Go over the data below line by line, and state how many lines contain the string "Sell". Give the number only.

Exercise input
____

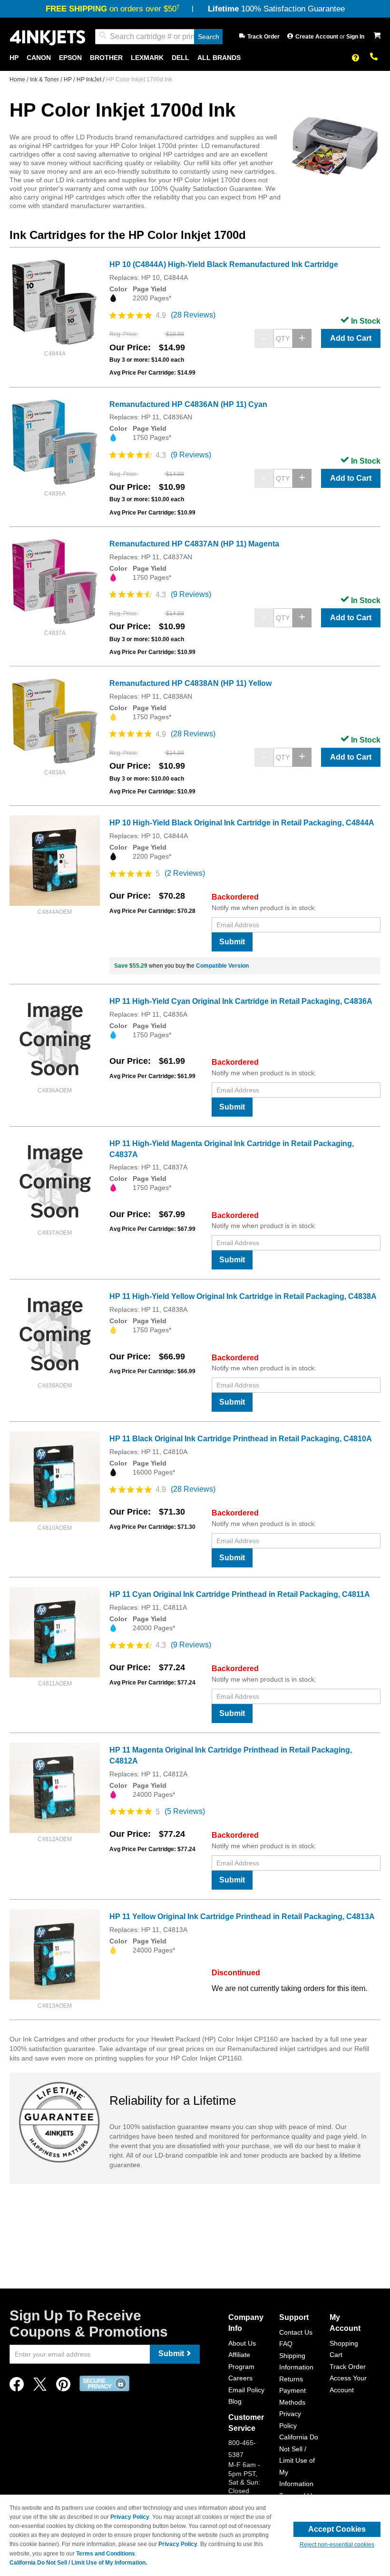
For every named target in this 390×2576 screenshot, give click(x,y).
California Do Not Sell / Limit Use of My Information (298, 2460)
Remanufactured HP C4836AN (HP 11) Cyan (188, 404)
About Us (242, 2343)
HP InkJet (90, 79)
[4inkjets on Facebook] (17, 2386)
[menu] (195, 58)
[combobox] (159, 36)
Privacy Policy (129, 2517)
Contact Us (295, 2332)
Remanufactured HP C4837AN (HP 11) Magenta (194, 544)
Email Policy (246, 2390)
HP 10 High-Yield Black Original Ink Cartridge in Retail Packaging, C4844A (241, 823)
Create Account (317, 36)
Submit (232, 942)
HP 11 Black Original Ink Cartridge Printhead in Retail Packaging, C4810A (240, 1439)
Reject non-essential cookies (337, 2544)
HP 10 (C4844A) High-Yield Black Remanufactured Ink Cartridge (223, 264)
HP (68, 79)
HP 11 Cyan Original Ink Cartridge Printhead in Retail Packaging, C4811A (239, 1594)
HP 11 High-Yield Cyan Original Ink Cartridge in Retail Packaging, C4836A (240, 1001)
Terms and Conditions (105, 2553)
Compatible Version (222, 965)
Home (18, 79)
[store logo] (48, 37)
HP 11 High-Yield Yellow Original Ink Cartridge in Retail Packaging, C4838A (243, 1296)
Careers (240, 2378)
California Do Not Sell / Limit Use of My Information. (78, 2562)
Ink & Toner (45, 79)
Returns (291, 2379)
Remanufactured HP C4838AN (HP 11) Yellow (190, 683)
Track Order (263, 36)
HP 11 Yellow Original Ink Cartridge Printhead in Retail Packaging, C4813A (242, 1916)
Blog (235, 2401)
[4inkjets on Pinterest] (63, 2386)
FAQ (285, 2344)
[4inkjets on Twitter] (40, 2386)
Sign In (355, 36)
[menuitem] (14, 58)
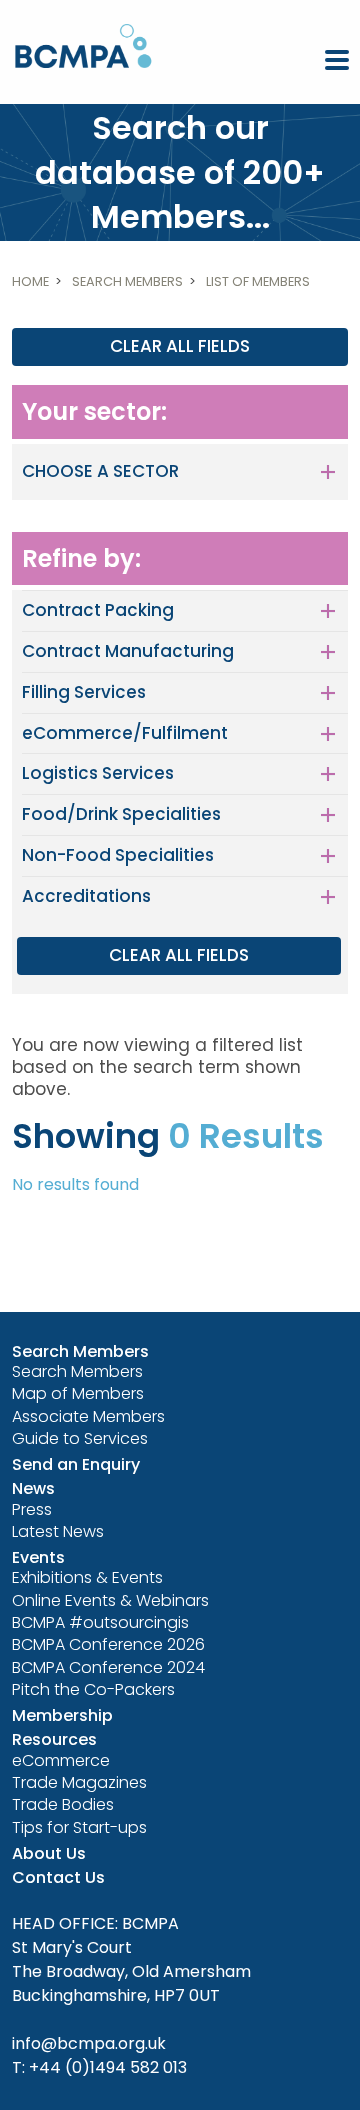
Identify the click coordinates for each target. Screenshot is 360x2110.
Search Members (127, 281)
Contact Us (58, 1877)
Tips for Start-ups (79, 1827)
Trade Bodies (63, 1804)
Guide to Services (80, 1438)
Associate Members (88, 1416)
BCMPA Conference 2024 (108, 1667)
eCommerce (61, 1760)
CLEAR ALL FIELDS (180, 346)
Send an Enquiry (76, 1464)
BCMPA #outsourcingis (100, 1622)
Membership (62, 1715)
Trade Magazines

____

Finished task
2